= Problem description =
Please repeat the lines below, exactly and only, from the one that holds "Instruction: Select the Outstanding tab" through the one that holds "Given: Open Check".

*** Opening Dataset excerpts ***

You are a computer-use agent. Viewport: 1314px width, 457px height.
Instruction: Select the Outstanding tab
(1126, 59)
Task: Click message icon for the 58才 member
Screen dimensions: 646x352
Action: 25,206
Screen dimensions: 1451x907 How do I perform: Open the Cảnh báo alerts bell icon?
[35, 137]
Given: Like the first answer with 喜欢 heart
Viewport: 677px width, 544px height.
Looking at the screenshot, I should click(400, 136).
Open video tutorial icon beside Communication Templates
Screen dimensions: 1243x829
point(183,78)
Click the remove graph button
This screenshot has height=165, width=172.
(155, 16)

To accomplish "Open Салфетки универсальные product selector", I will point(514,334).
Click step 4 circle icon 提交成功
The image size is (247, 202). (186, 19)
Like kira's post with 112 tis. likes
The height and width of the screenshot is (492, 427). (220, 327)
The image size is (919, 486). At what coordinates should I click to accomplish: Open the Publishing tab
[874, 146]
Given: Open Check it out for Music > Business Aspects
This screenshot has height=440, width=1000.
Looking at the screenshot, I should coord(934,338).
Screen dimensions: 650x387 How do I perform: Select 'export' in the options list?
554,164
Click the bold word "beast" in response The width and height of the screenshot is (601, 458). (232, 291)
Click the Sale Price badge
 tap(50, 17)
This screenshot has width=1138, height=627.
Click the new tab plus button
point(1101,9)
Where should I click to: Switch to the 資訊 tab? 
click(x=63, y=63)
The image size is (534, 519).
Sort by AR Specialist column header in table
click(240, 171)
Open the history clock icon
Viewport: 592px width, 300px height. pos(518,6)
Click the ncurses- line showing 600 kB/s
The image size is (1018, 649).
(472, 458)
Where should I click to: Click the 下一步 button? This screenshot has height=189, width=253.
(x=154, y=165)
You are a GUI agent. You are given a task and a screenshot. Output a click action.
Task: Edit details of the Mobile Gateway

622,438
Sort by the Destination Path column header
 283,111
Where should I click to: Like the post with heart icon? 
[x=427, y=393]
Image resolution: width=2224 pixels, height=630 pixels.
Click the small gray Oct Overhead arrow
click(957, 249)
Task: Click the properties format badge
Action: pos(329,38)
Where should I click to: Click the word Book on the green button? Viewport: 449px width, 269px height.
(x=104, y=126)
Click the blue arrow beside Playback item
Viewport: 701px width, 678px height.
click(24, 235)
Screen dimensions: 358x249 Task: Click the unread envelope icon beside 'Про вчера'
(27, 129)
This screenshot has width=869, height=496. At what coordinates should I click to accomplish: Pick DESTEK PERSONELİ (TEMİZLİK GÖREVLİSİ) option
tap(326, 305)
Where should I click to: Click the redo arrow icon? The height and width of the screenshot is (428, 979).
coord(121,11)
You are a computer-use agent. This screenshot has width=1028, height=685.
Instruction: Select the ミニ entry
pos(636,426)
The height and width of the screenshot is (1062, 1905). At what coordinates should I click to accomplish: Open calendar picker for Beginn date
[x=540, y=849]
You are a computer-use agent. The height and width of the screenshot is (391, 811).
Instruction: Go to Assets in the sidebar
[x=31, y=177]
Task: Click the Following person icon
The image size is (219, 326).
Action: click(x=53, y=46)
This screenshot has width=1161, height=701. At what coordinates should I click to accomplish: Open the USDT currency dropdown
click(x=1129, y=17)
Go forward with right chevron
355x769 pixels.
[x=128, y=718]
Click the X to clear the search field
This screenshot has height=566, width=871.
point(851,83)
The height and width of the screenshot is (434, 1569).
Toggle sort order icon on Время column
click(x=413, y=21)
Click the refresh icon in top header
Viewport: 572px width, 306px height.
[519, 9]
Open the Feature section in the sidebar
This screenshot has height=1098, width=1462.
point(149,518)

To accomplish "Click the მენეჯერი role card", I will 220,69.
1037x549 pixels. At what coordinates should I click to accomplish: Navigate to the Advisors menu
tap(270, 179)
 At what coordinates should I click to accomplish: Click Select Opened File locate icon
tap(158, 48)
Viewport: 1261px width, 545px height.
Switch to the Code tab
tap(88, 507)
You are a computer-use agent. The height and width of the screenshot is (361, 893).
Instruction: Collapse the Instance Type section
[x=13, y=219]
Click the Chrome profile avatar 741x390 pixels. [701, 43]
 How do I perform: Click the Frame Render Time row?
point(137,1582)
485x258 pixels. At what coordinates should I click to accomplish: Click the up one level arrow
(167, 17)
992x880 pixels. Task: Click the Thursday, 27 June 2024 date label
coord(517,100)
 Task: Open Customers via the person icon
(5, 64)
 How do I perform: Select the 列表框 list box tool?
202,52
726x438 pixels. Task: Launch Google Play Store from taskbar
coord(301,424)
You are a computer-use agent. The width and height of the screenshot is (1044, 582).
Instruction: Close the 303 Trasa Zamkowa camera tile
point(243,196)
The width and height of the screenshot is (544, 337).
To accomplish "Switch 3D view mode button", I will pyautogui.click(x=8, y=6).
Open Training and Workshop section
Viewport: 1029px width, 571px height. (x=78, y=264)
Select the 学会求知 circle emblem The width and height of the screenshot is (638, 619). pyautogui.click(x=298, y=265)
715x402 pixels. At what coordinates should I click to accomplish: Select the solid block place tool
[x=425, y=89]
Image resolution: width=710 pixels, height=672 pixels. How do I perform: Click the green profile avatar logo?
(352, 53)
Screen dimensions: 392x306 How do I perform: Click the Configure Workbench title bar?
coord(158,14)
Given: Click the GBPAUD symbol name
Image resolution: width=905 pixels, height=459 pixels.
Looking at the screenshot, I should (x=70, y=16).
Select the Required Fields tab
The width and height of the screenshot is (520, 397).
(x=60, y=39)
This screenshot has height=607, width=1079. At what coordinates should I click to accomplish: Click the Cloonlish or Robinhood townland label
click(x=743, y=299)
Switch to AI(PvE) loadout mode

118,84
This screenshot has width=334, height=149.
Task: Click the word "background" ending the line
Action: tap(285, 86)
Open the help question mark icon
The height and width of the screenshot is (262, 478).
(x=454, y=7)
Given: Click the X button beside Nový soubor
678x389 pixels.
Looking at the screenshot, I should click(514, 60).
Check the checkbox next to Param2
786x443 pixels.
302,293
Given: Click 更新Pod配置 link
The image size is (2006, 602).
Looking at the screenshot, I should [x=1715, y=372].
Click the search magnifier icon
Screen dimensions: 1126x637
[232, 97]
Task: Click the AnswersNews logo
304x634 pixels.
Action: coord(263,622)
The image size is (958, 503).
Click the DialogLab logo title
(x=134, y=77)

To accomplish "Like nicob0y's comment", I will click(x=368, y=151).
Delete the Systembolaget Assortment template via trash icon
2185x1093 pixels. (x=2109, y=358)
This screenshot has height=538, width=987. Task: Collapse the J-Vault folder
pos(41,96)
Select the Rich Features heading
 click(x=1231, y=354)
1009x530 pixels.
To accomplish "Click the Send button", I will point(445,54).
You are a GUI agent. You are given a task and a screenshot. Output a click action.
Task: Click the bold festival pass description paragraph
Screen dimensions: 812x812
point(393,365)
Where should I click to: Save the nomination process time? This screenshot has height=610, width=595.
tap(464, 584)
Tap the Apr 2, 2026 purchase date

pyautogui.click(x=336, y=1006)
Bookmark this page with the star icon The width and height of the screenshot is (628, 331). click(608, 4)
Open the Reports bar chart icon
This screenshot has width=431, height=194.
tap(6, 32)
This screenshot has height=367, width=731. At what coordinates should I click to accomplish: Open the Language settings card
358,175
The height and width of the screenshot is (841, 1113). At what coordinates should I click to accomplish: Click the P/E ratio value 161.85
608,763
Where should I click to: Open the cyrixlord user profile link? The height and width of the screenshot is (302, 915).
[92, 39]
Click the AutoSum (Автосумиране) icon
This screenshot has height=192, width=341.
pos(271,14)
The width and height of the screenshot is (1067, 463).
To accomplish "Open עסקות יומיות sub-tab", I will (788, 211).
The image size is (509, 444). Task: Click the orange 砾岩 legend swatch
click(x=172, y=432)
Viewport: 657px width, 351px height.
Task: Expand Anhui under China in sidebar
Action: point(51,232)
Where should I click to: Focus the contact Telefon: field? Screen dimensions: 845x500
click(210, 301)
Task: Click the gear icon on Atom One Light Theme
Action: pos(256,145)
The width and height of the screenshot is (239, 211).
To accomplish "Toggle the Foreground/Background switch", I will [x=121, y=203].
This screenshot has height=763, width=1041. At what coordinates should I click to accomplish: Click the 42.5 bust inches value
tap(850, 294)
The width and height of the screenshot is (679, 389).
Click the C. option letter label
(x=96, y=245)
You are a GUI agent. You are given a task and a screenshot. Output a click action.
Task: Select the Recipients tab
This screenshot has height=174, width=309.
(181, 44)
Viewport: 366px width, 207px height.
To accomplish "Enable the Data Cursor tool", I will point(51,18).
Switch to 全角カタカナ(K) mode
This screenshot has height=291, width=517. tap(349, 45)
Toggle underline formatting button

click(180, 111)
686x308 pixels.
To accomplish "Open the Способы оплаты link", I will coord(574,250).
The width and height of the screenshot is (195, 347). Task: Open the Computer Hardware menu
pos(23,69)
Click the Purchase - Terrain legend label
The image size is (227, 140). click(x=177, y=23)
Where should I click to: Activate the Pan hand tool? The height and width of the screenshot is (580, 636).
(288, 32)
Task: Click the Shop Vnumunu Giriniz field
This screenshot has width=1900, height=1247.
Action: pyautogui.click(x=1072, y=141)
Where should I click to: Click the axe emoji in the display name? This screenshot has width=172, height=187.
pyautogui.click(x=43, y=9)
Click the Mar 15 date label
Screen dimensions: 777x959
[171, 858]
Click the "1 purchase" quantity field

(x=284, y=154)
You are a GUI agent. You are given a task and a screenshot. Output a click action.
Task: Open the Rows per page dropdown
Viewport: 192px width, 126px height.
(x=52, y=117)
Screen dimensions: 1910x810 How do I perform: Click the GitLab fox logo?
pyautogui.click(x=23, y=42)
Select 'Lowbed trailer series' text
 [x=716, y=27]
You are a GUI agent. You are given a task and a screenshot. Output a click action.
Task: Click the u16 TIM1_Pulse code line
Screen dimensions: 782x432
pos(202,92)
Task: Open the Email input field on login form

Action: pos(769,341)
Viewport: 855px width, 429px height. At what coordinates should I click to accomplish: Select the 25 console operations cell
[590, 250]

*** Closing Dataset excerpts ***

= Answer for the task =
Instruction: Select the Outstanding tab
(1126, 59)
Task: Click message icon for the 58才 member
Screen dimensions: 646x352
Action: 25,206
Screen dimensions: 1451x907 How do I perform: Open the Cảnh báo alerts bell icon?
[35, 137]
Given: Like the first answer with 喜欢 heart
Viewport: 677px width, 544px height.
Looking at the screenshot, I should click(400, 136).
Open video tutorial icon beside Communication Templates
Screen dimensions: 1243x829
point(183,78)
Click the remove graph button
This screenshot has height=165, width=172.
(155, 16)

To accomplish "Open Салфетки универсальные product selector", I will point(514,334).
Click step 4 circle icon 提交成功
The image size is (247, 202). (186, 19)
Like kira's post with 112 tis. likes
The height and width of the screenshot is (492, 427). (220, 327)
The image size is (919, 486). At what coordinates should I click to accomplish: Open the Publishing tab
[874, 146]
Given: Open Check it out for Music > Business Aspects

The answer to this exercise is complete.